Selton diz ser um grande fã de Clint Eastwood, o que confirma a similaridade entre sua trajetória e a do machão conhecido como Harry, o Sujo, no policial violento de 1971 ("Dirty Harry - Perseguidor Implacável"). Como Clint, Selton tem essa persona cinematográfica muito bem construída, que ele vira a mexe bombardeia. No ator, diretor e produtor americano é a imagem de herói durão e taciturno de inúmeros faroestes e policiais que é alternada com a do romântico sensível de "As Pontes de Madison" ou nos inúmeros personagens fragilizados que fez desde "Honkytonk Man", de 1982. Em Selton, é a imagem do adulto crianção que é desmentida parcialmente por papéis como o do traficante de "Meu Nome Não é Johnny", do maconheiro de "Árido Movie", ou do agente de seguros picareta de "Billi Pig".

Há ainda uma outra confluência com a trajetória de Clint Eastwood. Ambos dirigiram, com quase trinta anos de carreira, um filme em que interpretam um artista de circo. Como em "Bronco Billy", longa que Clint dirigiu em 1980, "O Palhaço" mostra uma trupe de circo que viaja por cidades pequenas atrás de uma maneira de sobreviver economicamente, mas não só: ambos os personagens querem realizar seus sonhos. O de Clint era de ser caubói. O de Selton, entreter crianças de todas as idades.

Mas o que marca a carreira de Selton Mello é mesmo a diversidade de papéis dentro de uma personalidade bem definida, graças ao seu imenso carisma. Por mais que ele represente tipos bem diferentes na tela, sua presença geral como o menino de ouro dificilmente é maculada. Por este motivo, um dos atores brasileiros que ele mais admira é Tony Ramos. "Ele faz cinema, teatro, televisão, coisas distintas, gravando às vezes com muita rapidez, mas sempre com muita qualidade."

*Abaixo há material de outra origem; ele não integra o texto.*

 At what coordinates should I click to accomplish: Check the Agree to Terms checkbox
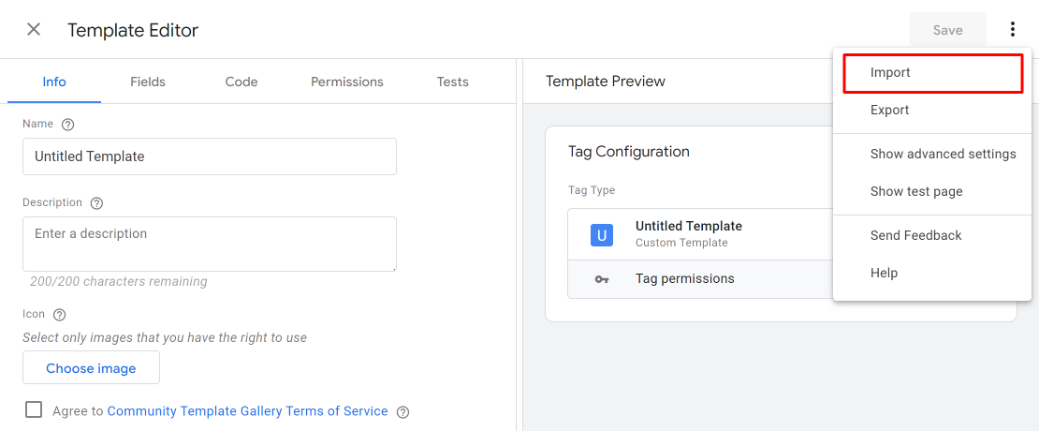(x=34, y=409)
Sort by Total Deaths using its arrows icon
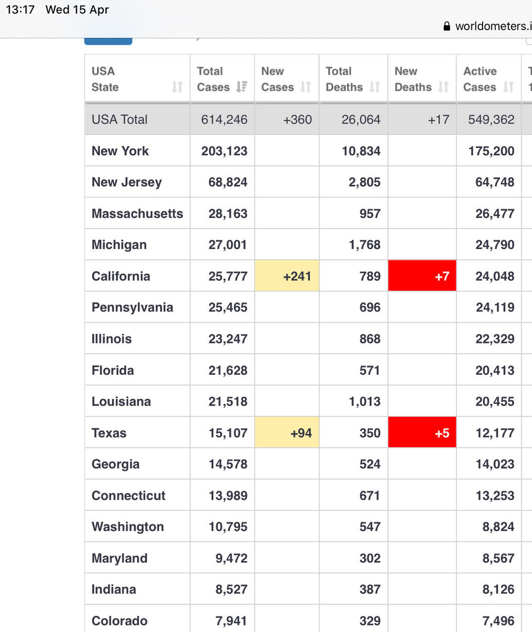Viewport: 532px width, 632px height. (x=375, y=87)
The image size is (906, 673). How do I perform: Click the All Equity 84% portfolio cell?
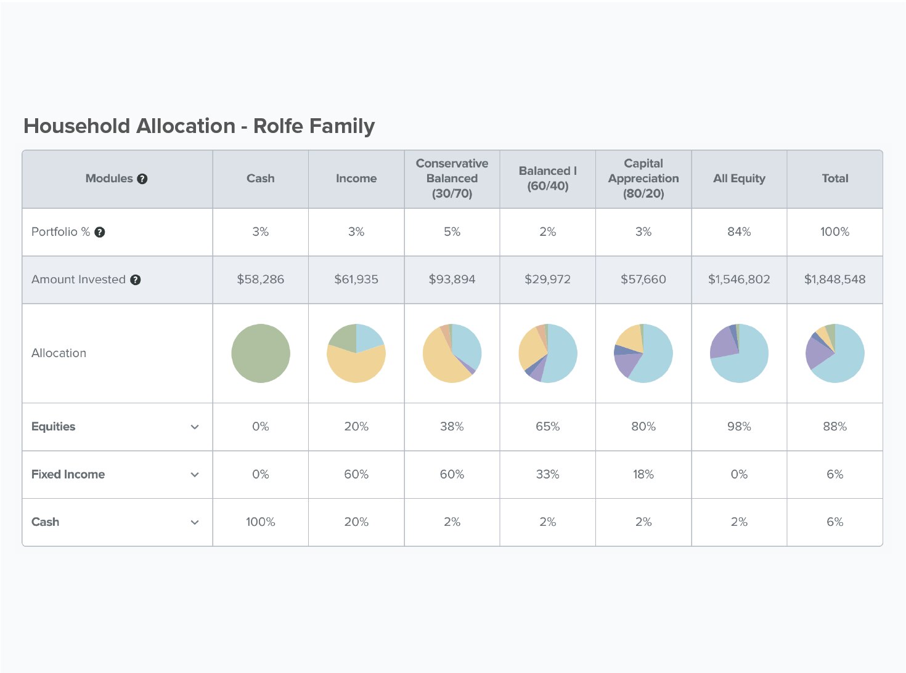click(739, 232)
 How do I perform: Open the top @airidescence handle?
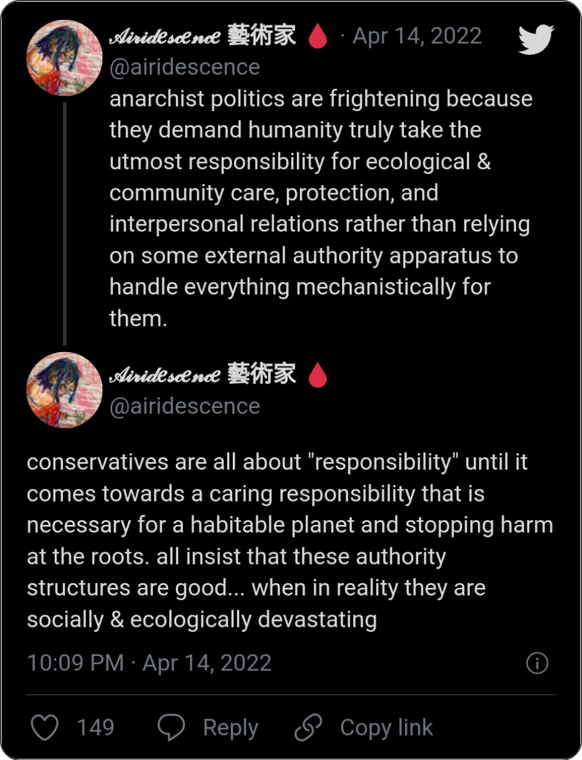point(185,68)
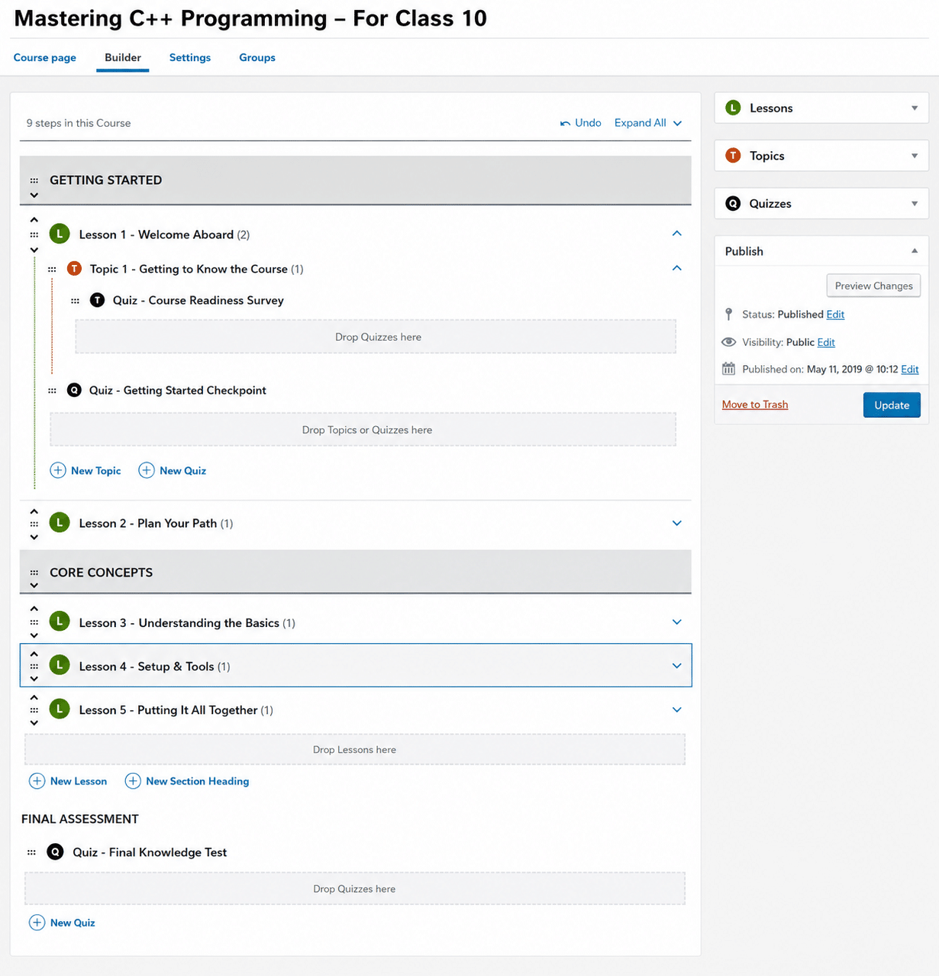Open the Course page tab

pyautogui.click(x=45, y=57)
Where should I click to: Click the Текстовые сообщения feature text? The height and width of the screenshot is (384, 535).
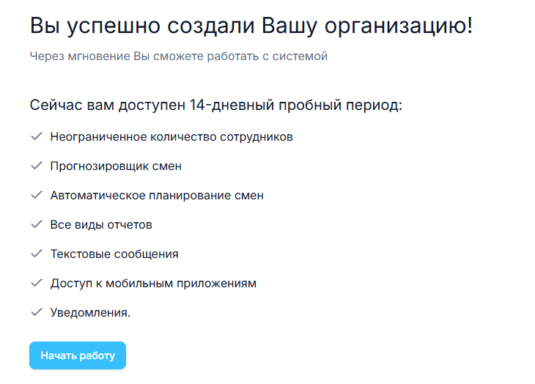tap(114, 254)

Como protagonista de "Billi Pig", interpreta um picareta dono de uma seguradora que arma mil e umas para ganhar dinheiro. Aceita providenciar o que lhe pedem e depois trata de arrumar um jeito de resolver o assunto, de preferência sem muito esforço. Um tipo canalha que se não estivesse em uma comédia maluca dificilmente teria a empatia do público. Apesar do burburinho na estreia do filme, Billi Pig dificilmente será lembrado como um personagem marcante em sua carreira.